start Source material

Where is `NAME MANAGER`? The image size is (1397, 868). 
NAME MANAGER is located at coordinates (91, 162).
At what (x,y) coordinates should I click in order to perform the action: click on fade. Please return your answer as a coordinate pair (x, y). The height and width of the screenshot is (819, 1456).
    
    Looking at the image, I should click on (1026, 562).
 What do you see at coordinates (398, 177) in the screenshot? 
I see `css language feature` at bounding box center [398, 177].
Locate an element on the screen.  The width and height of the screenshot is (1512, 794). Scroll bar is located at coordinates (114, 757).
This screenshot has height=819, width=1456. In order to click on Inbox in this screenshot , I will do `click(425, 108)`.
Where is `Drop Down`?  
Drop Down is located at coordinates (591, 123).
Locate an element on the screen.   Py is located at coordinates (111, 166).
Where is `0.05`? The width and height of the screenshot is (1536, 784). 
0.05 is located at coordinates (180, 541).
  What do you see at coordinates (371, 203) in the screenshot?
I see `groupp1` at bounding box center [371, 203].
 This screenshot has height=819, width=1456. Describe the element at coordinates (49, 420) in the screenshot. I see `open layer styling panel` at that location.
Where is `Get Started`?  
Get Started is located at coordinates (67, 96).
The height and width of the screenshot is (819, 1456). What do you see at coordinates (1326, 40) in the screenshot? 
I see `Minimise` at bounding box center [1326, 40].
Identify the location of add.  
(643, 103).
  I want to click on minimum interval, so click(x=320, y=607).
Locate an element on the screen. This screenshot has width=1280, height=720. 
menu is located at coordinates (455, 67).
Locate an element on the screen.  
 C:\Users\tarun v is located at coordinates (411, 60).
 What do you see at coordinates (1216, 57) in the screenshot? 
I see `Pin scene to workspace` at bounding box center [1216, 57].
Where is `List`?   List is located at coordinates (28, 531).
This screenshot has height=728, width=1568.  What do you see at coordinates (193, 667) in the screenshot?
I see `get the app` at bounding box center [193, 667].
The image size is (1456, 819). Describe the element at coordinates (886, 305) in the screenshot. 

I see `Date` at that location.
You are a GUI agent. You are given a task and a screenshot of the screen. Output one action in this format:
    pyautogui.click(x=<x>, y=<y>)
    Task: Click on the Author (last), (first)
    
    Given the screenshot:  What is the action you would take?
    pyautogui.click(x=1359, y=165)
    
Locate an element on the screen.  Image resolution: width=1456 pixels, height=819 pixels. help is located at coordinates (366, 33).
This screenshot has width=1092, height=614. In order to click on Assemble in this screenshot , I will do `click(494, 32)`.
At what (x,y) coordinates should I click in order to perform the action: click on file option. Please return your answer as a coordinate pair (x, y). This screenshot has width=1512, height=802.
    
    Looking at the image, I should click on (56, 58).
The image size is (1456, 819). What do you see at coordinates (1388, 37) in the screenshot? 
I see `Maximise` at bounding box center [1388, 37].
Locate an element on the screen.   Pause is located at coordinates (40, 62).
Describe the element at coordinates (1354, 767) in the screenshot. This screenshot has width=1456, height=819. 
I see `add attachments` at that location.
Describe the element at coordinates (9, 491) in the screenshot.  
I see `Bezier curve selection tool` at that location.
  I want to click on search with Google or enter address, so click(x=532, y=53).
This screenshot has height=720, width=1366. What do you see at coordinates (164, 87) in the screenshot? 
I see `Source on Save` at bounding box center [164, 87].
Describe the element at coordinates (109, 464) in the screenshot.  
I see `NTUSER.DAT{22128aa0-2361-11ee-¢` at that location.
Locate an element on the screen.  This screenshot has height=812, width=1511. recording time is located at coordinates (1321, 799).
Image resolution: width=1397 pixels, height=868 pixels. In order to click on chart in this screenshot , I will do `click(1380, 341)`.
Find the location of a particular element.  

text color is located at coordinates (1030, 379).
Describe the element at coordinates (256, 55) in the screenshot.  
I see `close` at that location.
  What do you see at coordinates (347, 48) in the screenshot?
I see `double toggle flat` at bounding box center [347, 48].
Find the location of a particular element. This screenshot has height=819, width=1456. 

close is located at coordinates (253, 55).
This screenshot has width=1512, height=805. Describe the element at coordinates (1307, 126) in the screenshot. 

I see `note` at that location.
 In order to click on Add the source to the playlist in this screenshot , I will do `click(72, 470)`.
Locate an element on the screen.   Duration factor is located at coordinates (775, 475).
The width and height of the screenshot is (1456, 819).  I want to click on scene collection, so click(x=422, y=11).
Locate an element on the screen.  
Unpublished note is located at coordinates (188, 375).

end Source material

§ **What the exercise asks**
Copy out the whole listing above word for word, line by line, leaving nothing out.

§ **Exercise result**
Where is `NAME MANAGER`? The image size is (1397, 868). 
NAME MANAGER is located at coordinates (91, 162).
At what (x,y) coordinates should I click in order to perform the action: click on fade. Please return your answer as a coordinate pair (x, y). The height and width of the screenshot is (819, 1456).
    
    Looking at the image, I should click on (1026, 562).
 What do you see at coordinates (398, 177) in the screenshot? 
I see `css language feature` at bounding box center [398, 177].
Locate an element on the screen.  The width and height of the screenshot is (1512, 794). Scroll bar is located at coordinates (114, 757).
This screenshot has height=819, width=1456. In order to click on Inbox in this screenshot , I will do `click(425, 108)`.
Where is `Drop Down`?  
Drop Down is located at coordinates (591, 123).
Locate an element on the screen.   Py is located at coordinates (111, 166).
Where is `0.05`? The width and height of the screenshot is (1536, 784). 
0.05 is located at coordinates (180, 541).
  What do you see at coordinates (371, 203) in the screenshot?
I see `groupp1` at bounding box center [371, 203].
 This screenshot has height=819, width=1456. Describe the element at coordinates (49, 420) in the screenshot. I see `open layer styling panel` at that location.
Where is `Get Started`?  
Get Started is located at coordinates (67, 96).
The height and width of the screenshot is (819, 1456). What do you see at coordinates (1326, 40) in the screenshot? 
I see `Minimise` at bounding box center [1326, 40].
Identify the location of add.  
(643, 103).
  I want to click on minimum interval, so click(x=320, y=607).
Locate an element on the screen. This screenshot has width=1280, height=720. 
menu is located at coordinates (455, 67).
Locate an element on the screen.  
 C:\Users\tarun v is located at coordinates (411, 60).
 What do you see at coordinates (1216, 57) in the screenshot? 
I see `Pin scene to workspace` at bounding box center [1216, 57].
Where is `List`?   List is located at coordinates (28, 531).
This screenshot has height=728, width=1568.  What do you see at coordinates (193, 667) in the screenshot?
I see `get the app` at bounding box center [193, 667].
The image size is (1456, 819). Describe the element at coordinates (886, 305) in the screenshot. 

I see `Date` at that location.
You are a GUI agent. You are given a task and a screenshot of the screen. Output one action in this format:
    pyautogui.click(x=<x>, y=<y>)
    Task: Click on the Author (last), (first)
    
    Given the screenshot:  What is the action you would take?
    pyautogui.click(x=1359, y=165)
    
Locate an element on the screen.  Image resolution: width=1456 pixels, height=819 pixels. help is located at coordinates (366, 33).
This screenshot has width=1092, height=614. In order to click on Assemble in this screenshot , I will do `click(494, 32)`.
At what (x,y) coordinates should I click in order to perform the action: click on file option. Please return your answer as a coordinate pair (x, y). This screenshot has width=1512, height=802.
    
    Looking at the image, I should click on (56, 58).
The image size is (1456, 819). What do you see at coordinates (1388, 37) in the screenshot? 
I see `Maximise` at bounding box center [1388, 37].
Locate an element on the screen.   Pause is located at coordinates (40, 62).
Describe the element at coordinates (1354, 767) in the screenshot. This screenshot has width=1456, height=819. 
I see `add attachments` at that location.
Describe the element at coordinates (9, 491) in the screenshot.  
I see `Bezier curve selection tool` at that location.
  I want to click on search with Google or enter address, so click(x=532, y=53).
This screenshot has height=720, width=1366. What do you see at coordinates (164, 87) in the screenshot? 
I see `Source on Save` at bounding box center [164, 87].
Describe the element at coordinates (109, 464) in the screenshot.  
I see `NTUSER.DAT{22128aa0-2361-11ee-¢` at that location.
Locate an element on the screen.  This screenshot has height=812, width=1511. recording time is located at coordinates (1321, 799).
Image resolution: width=1397 pixels, height=868 pixels. In order to click on chart in this screenshot , I will do `click(1380, 341)`.
Find the location of a particular element.  

text color is located at coordinates (1030, 379).
Describe the element at coordinates (256, 55) in the screenshot.  
I see `close` at that location.
  What do you see at coordinates (347, 48) in the screenshot?
I see `double toggle flat` at bounding box center [347, 48].
Find the location of a particular element. This screenshot has height=819, width=1456. 

close is located at coordinates (253, 55).
This screenshot has width=1512, height=805. Describe the element at coordinates (1307, 126) in the screenshot. 

I see `note` at that location.
 In order to click on Add the source to the playlist in this screenshot , I will do `click(72, 470)`.
Locate an element on the screen.   Duration factor is located at coordinates (775, 475).
The width and height of the screenshot is (1456, 819).  I want to click on scene collection, so click(x=422, y=11).
Locate an element on the screen.  
Unpublished note is located at coordinates (188, 375).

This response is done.